◆ EXERCICES À TRAITER:
a) D'après le discours sur la non-prolifération nucléaire, pourquoi l'arrêt de la prolifération constitue-t-il la première priorité ? Répondez en une à trois phrases.
b) Répondez brièvement aux questions suivantes à partir du discours sur la non-prolifération nucléaire.
(i) Dans quelle ville l'orateur annonce-t-il que « nous irons » ?
(ii) Quelle est la seule cause que cette vision doit servir ?
(iii) Autour de quelles trois grandes questions s'organise le débat ?
c) Prolongez le discours sur la non-prolifération nucléaire en enchaînant sur sa dernière phrase.

Nous irons à New York pour promouvoir une vision, des objectifs et des moyens au service d’une seule cause : faire de la sécurité pour tous une réalité crédible.
Mesdames, messieurs les sénateurs, vous avez apporté votre éclairage, formulé des remarques et, parfois, des interrogations, auxquelles je tenterai de répondre de manière plus détaillée, en reprenant les trois grandes questions que vous avez mises en avant et autour desquelles s’organise ce débat : la non-prolifération nucléaire, le désarmement et le nucléaire civil.
En matière de non-prolifération nucléaire, soyons clairs ! Il n’y aura pas de désarmement si nous ne mettons pas un coup d’arrêt à la prolifération nucléaire. II n’y aura pas de développement du nucléaire civil, si nous ne mettons pas un coup d’arrêt à la prolifération. Notre première priorité est donc de mettre un coup d’arrêt ferme et définitif à la prolifération.

◆ Entrées de données enregistrées:
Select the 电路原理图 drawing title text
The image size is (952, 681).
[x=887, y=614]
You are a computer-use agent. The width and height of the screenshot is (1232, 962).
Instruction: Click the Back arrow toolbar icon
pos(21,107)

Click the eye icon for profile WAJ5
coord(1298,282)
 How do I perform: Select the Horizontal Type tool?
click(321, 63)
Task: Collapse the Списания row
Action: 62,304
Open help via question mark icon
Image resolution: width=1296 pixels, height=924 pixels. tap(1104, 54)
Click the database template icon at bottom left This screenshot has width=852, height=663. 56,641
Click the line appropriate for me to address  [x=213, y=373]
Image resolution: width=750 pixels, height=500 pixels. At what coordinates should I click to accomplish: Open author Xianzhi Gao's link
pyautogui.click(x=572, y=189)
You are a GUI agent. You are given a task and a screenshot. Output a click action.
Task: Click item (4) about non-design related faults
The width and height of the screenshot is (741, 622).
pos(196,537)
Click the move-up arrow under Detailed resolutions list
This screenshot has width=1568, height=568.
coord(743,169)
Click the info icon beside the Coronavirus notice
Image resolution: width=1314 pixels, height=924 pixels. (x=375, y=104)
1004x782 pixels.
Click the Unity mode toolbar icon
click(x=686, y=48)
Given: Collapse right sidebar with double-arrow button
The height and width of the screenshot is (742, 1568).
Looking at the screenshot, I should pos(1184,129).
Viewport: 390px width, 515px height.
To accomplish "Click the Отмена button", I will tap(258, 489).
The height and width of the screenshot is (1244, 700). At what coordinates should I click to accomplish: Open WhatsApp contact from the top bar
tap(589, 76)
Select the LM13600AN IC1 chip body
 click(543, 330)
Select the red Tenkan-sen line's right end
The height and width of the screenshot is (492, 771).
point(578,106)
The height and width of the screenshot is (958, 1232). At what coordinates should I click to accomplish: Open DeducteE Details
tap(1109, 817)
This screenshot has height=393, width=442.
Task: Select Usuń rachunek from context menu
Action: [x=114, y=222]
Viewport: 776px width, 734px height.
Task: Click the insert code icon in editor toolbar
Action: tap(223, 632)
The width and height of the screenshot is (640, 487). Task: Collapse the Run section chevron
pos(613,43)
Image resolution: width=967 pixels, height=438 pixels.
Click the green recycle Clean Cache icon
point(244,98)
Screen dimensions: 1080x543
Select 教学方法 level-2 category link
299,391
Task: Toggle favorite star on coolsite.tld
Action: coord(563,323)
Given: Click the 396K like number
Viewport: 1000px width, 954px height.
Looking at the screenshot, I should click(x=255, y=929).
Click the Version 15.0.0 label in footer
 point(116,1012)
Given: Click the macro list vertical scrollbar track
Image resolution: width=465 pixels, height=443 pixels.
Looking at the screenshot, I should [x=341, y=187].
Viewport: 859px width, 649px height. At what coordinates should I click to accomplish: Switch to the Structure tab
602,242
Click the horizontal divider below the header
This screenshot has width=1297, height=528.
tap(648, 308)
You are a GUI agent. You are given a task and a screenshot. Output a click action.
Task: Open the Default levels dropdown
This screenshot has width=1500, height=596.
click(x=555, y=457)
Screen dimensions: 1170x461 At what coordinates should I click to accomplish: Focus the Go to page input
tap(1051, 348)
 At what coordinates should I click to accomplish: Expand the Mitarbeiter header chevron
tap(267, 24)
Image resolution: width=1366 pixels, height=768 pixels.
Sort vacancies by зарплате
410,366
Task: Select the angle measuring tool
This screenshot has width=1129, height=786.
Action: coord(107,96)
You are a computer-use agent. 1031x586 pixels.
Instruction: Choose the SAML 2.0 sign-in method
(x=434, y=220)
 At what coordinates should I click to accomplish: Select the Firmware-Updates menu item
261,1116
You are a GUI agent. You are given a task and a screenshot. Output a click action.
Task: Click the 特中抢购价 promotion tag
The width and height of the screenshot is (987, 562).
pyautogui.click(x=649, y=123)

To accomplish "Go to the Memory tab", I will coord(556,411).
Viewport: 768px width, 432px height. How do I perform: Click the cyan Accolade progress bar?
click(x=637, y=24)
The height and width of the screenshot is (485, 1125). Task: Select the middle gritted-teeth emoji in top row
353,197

◆ CORRIGÉS PAR EXERCICE:
a) Sans un coup d'arrêt à la prolifération nucléaire, il n'y aura pas de désarmement. Il n'y aura pas non plus de développement du nucléaire civil.

b)
(i) À New York.
(ii) Faire de la sécurité pour tous une réalité crédible.
(iii) La non-prolifération nucléaire, le désarmement et le nucléaire civil.

c)
Comme le Président de la République l’a dit le 24 septembre dernier devant le Conseil de sécurité des Nations unies, « nous avons raison de parler de l’avenir, mais avant l’avenir, il y a le présent, et le présent, c’est deux crises nucléaires majeures ».
La France, avec ses autres partenaires membres du groupe des Six, est à la pointe des efforts de la communauté internationale pour tenter d’apporter un règlement négocié au problème du nucléaire iranien. Ce pays développe des capacités nucléaires sensibles sans finalité civile crédible et accroît la portée de ses missiles. L’Agence internationale de l’énergie atomique, l’AIEA, déplore, à longueur de rapports, que l’Iran ne coopère pas suffisamment avec elle. Téhéran a rejeté toutes nos offres de dialogue et de coopération.
Nous continuerons à chercher et rechercher le dialogue, et nous efforcerons d’y parvenir. Mais quelles réponses toutes nos offres de dialogue ont-elles suscité jusqu’à présent ? Aucune réponse tangible.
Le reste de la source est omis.